“We have been expanding our use of transradial access to ensure better patient outcomes and comfort.”
- Dr. Samer Y. Kazziha, Executive Medical Director of Cardiovascular Services
Each year, more than one million cardiac catheterizations are performed in the United States and most of them go through the groin to gain access to the arteries that lead to the heart (transfemoral access).
Today, interventional cardiologists at Crittenton Hospital Medical Center are performing more and more heart catheterizations by going through the wrist (transradial access) rather than the groin. This access approach is making a real difference in patient outcomes, patient recovery and patient satisfaction.
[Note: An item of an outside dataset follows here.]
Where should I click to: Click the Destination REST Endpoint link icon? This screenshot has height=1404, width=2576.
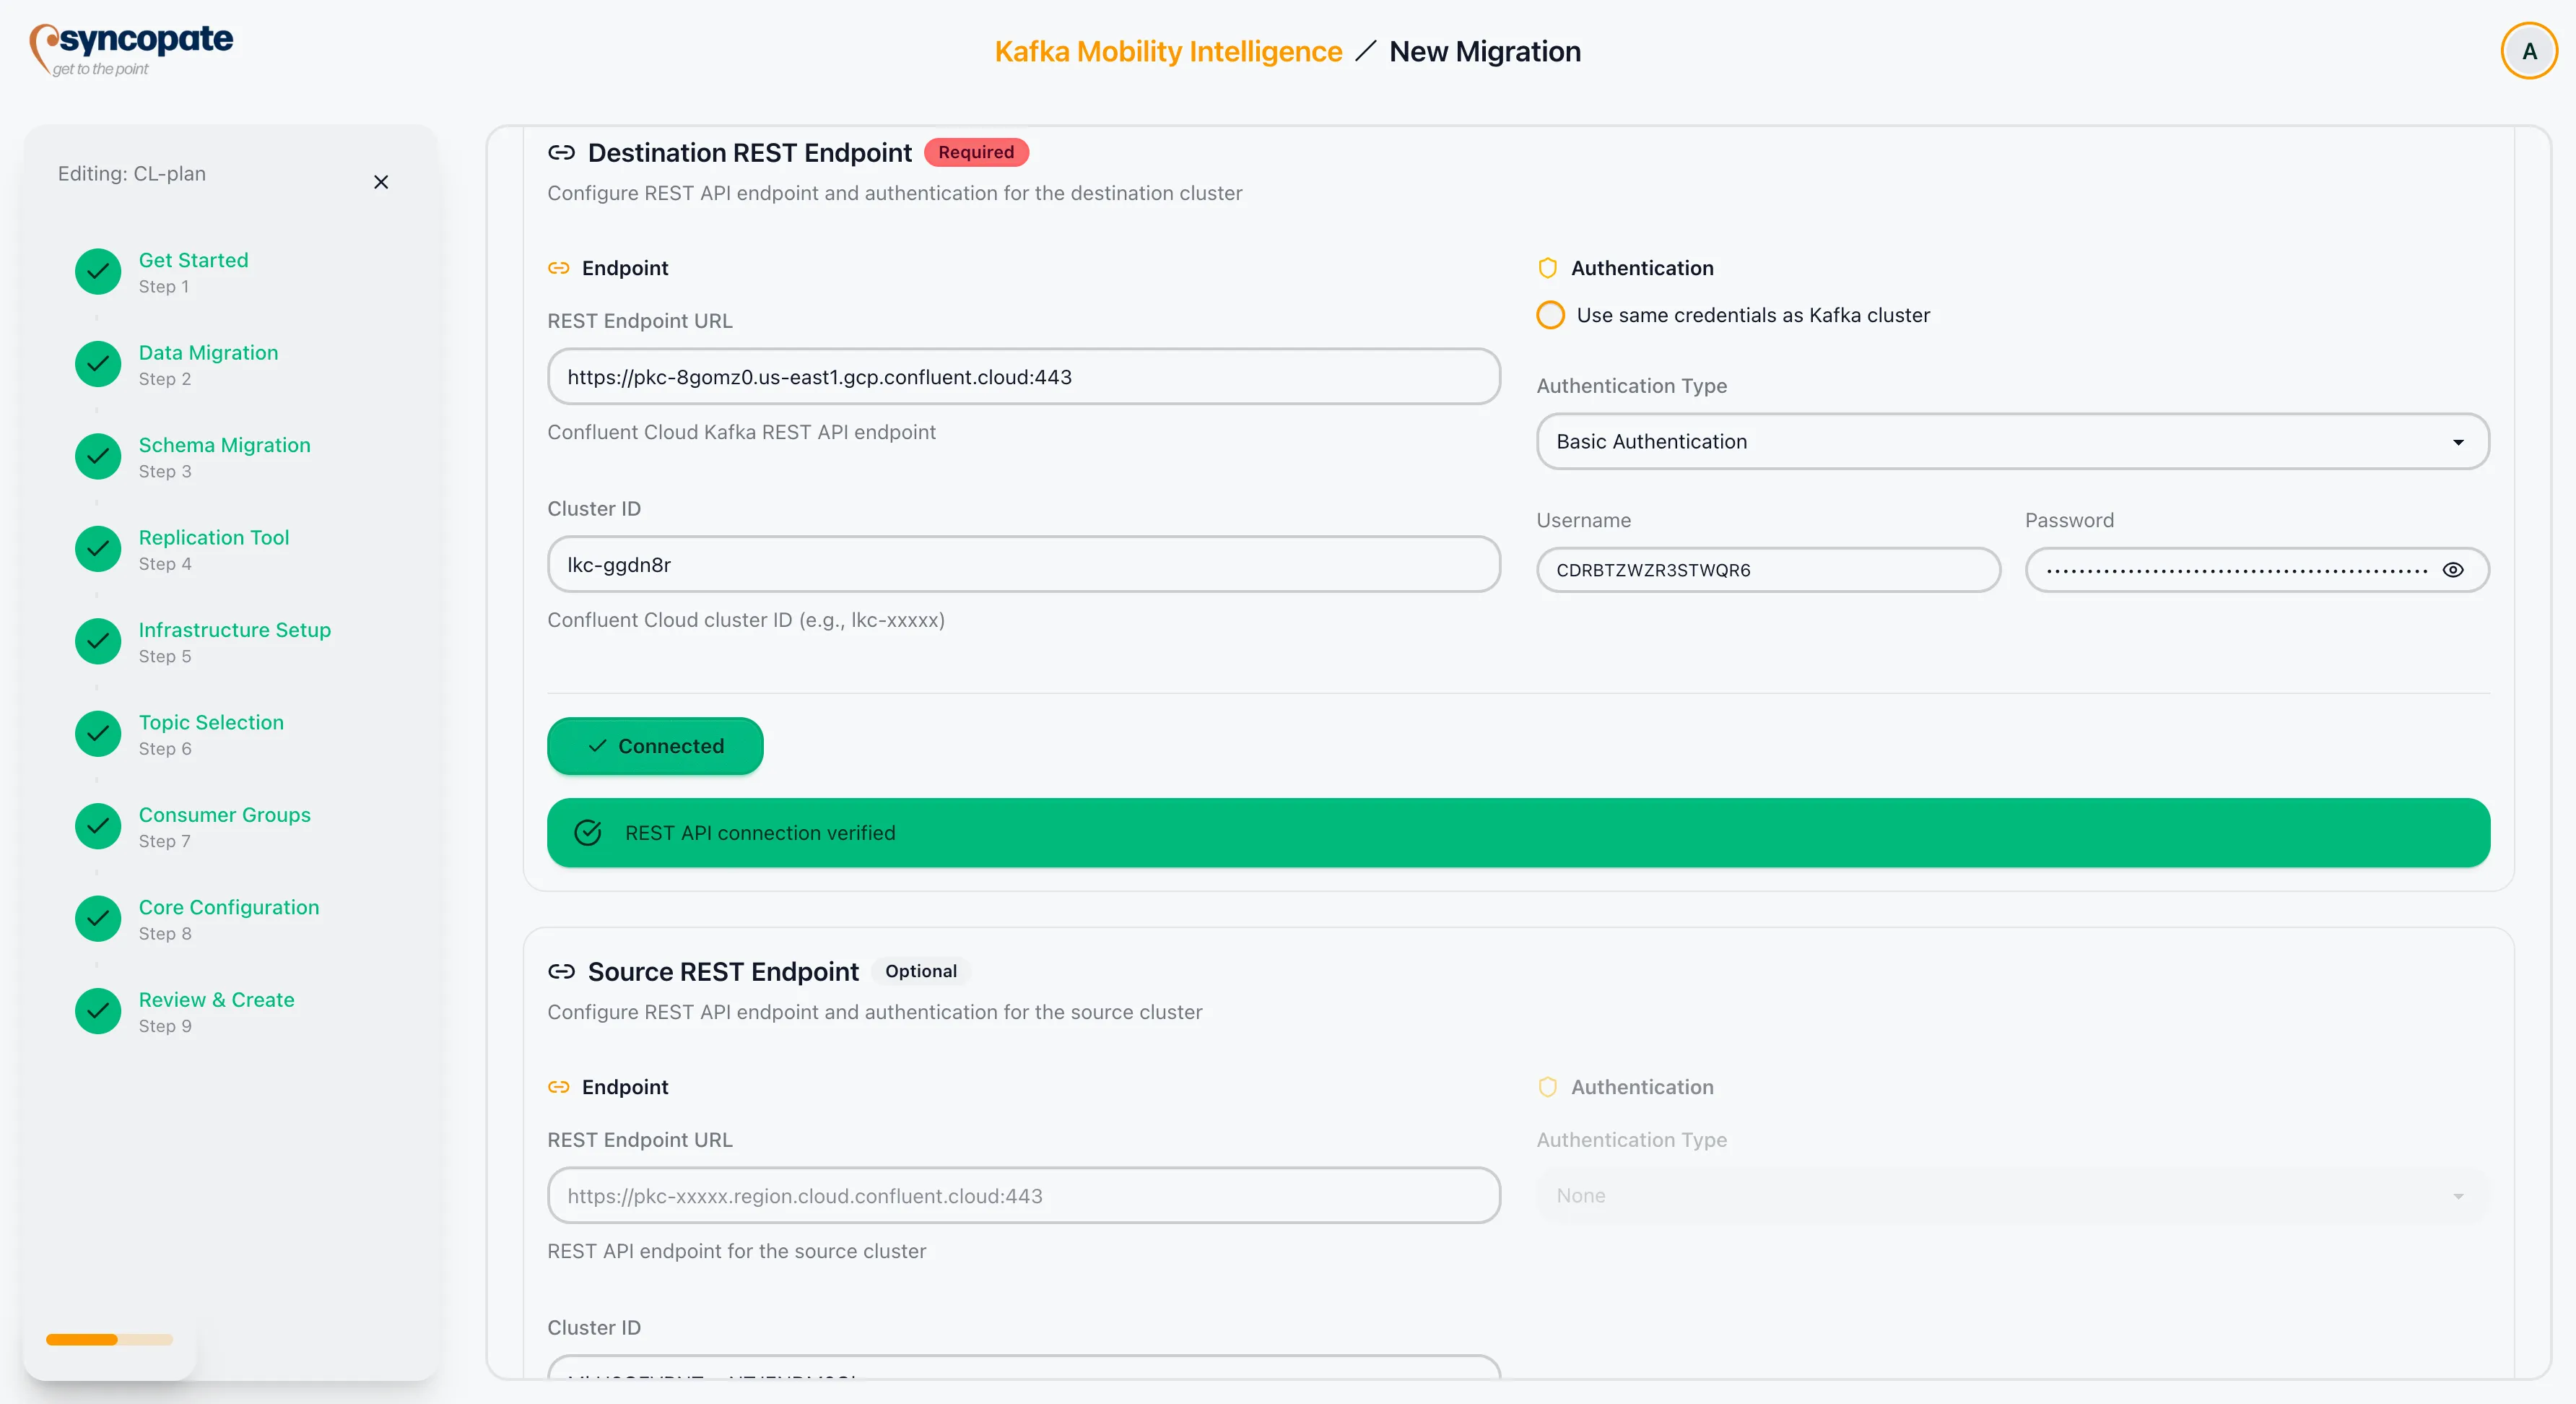point(561,153)
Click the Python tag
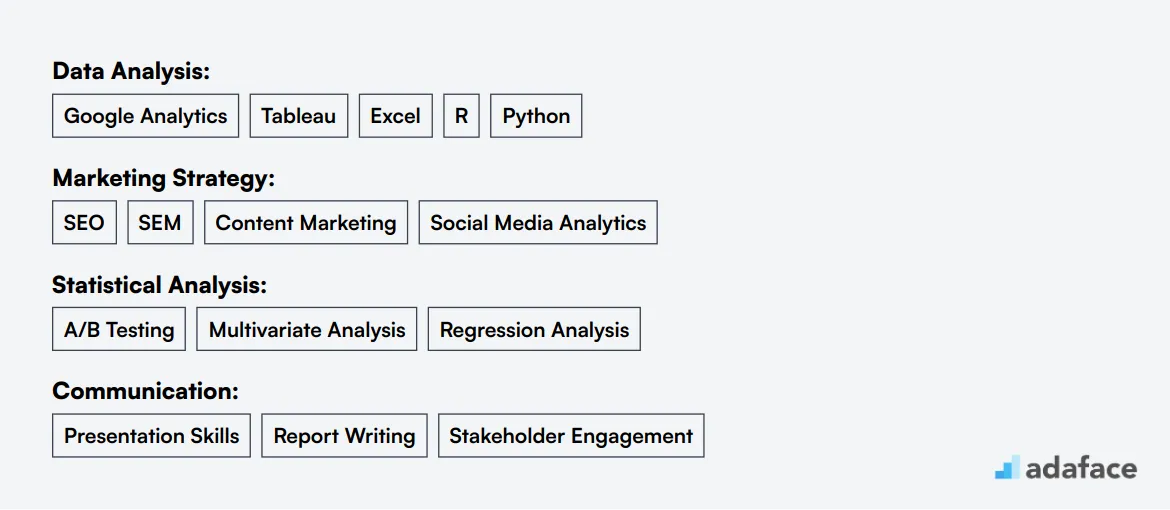The width and height of the screenshot is (1170, 510). 536,116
This is not a new procedure. Actually, the first transradial diagnostic catheterization was performed by Dr. Lucien Campeau, a French-Canadian physician, in the late 1980’s. By 1993, a research team in Amsterdam, led by Dr. Ferdinand Kiemeneij, began using the transradial technique for interventional procedures.
Once the artery is engaged, whether transradially or transfemorally, the diagnostic and interventional procedures are virtually the same. One big difference, however, is what happens at the end of each procedure.
With transfemoral access, the patient must generally lie flat for 4-6 hours post procedure so that an attending nurse or technician can apply pressure to the groin. This is necessary to ensure the puncture site reaches hemostasis (no further bleeding).
With transradial access, the patient is able to get up almost immediately after the procedure, allowing the patient to use the bathroom, sit up and read a newspaper, eat or have a cup of coffee.
“We have been expanding our use of transradial access for both diagnostic and interventional procedures to ensure better patient outcomes and comfort,” said Samer Y. Kazziha MD, FACP, FACC, FSCAI, FCCP, FSVMB, Executive Medical Director of Cardiovascular Services at Crittenton.
“As a general rule, patients and their referring physicians have embraced this procedure as it enables the patient to be mobile much faster and with less post-procedure pain. It’s better for patients and it’s better for our healthcare system.”
While the transfemoral approach is more common in the United States, the entry point is sometimes difficult to access and has a greater associated risk of complications, including bleeding, especially in women. It can also result in greater post-procedure pain and a slower recovery period.